Quelque part dans le nord du Dakota encore bien enneigé, le vieux Ambrosius Morgan occupe seul un ranch isolé loin de toute civilisation et persiste à élever du bétail.
En cette fin de XIXe siècle, l’Ouest voit « arriver la civilisation » symbolisée notamment par le chemin de fer, le télégraphe ou l’expansion des villes. La vie de cet « ours mal léché » bascule lorsqu’il reçoit la lettre d’une compagne qu’il a aimée des années auparavant lui apprenant qu’il est le père d’une jeune femme de vingt deux ans. Le vieux cow-boy se lance alors dans un long périple à la recherche de cette Liza Jane Curtis, disparue depuis son départ pour l’Arizona.

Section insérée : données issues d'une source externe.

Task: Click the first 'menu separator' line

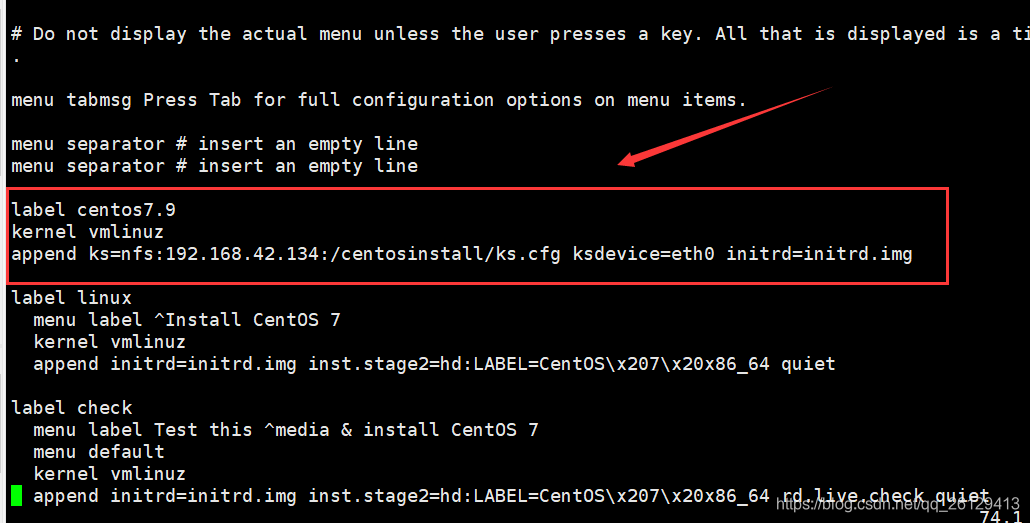Action: coord(214,144)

Ignorant s’il revient dans son vieux ranch, règle quelques affaires courantes avant de se lancer dans une expédition qui s’annonce pleine de rencontres plus ou moins insolites, parmi lesquelles celle d’un jeune papoose Apache qui non seulement accompagne Ambrosius dans son voyage mais aussi justifie le titre, à première vue énigmatique, de cet album.

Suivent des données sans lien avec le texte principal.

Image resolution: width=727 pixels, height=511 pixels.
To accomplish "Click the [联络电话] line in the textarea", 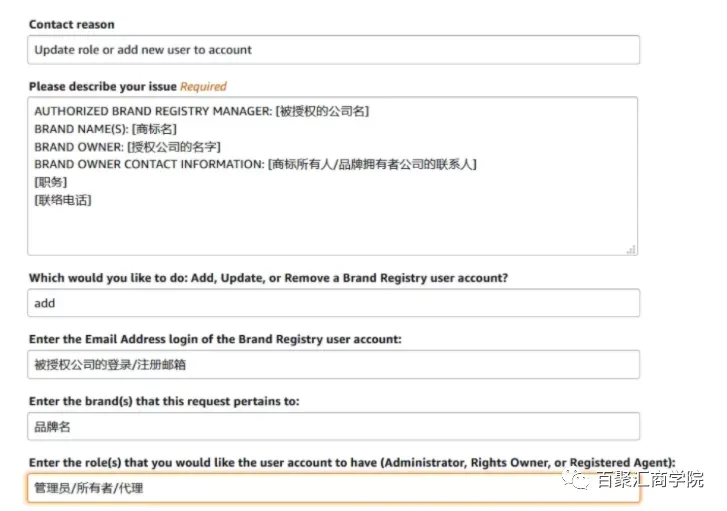I will tap(63, 200).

Après le très remarqué Buffalo Runner paru chez Rue de Sèvres, l’auteur de Gorn (Vent d’Ouest) poursuit son retour au Western amorcé en janvier 2015. Après un détour par l’animation, l’ancien élève des Beaux-Arts d’Angoulême débute sa carrière chez Delcourt en 1990 avec les Enfants du Nil. Après avoir visité différents univers comme l’Heroïc Fantasy ou le médiéval-fantastique aussi bien comme scénariste que comme dessinateur, il revient à ses premières amours. Dans ce nouvel opus désormais publié sous le label Grand Angle de Bamboo, il nous invite à suivre l’itinéraire du vieux cow-boy dans une époque finissante.
Fort de sa profonde connaissance de la conquête de l’Ouest et de sa passion pour une BD d’aventure populaire, l’auteur profite de ce récit pour dresser le portrait d’un monde appelé à disparaître, l’arrivée d’une civilisation avec son cortège de règles, de contraintes dans lequel le protagoniste de Ghost Kid a du mal à se reconnaître. Ce retour au western se justifie aussi du point de vue de son auteur comme une manière de renouer avec une bande dessinée d’aventure, tout public, populaire et classique. Le long voyage du cow-boy solitaire fournit aussi l’occasion au dessinateur de s’attarder sur les paysages et les grands espaces caractéristiques particulièrement soignés.
La finesse et la précision du trait de Tiburce Oger rend ce récit haletant et dynamique tandis que son souci du détail y ajoute de la crédibilité. La reprise d’images en pleine page offre une opportunité supplémentaire d’apprécier le traitement des couleurs traitées à l’aquarelle donnant un ton et un éclairage bien singulier au climat de cette histoire.
Suite à une première version luxe éditée en noir et blanc au début de l’été, l’édition classique est désormais dans les bacs. Après L’Oiseau rare et Deux passantes dans la nuit, ce nouveau titre confirme les choix ambitieux et de qualité de la collection Grand Angle.